Farage claims ‘well-known' figures want to join Reform UK cabinet

Independent03-07-2025
Nigel Farage has indicated that a future Reform UK government could appoint individuals from outside Parliament to key cabinet positions, challenging the traditional Westminster model.
Speaking during an LBC phone-in on Thursday, the Reform UK leader dismissed the notion that ministers "must all be politicians in the House of Commons" as "nonsense".
He drew parallels with the US system, where cabinet members frequently have no prior electoral experience, arguing that running public finances should be approached "as if you're running a business".
While declining to name any specific individuals under consideration, Mr Farage hinted at significant progress, stating: "I'm amazed by the conversations we're having already." He said: 'Some of them are very well-known people.
'This country is in economic, social and cultural decline, we are in big trouble, and a lot of people recognise that if this is not turned around within the next decade, the place will, frankly, not be worth living in.'
In the wide-ranging phone-in, he also said he wanted to be prime minister because he did not 'see anybody else with the guts to take on the really tough issues this country faces and turn it round'.

▶ _TASKS AND EXERCISES_
a) Answer these from the Farage article:
(i) What word did Farage use for the idea that ministers "must all be politicians in the House of Commons"?
(ii) Which country's system did he compare his plan to?
(iii) Within what period does he say the country must be turned around?
b) From the Farage article, pull out word for word the passage that begins with the words "Independent03-07-2025" and ends with "traditional Westminster model.".

▶ _SOURCE MATERIAL_
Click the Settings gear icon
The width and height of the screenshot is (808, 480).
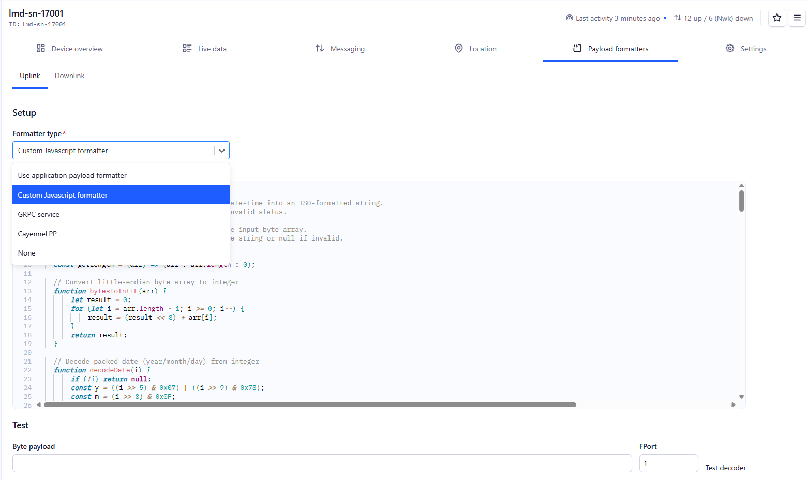(730, 49)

▶ _SOLUTIONS TO EACH TASK_
a)
(i) "nonsense"
(ii) The US
(iii) The next decade

b)
Independent03-07-2025
Nigel Farage has indicated that a future Reform UK government could appoint individuals from outside Parliament to key cabinet positions, challenging the traditional Westminster model.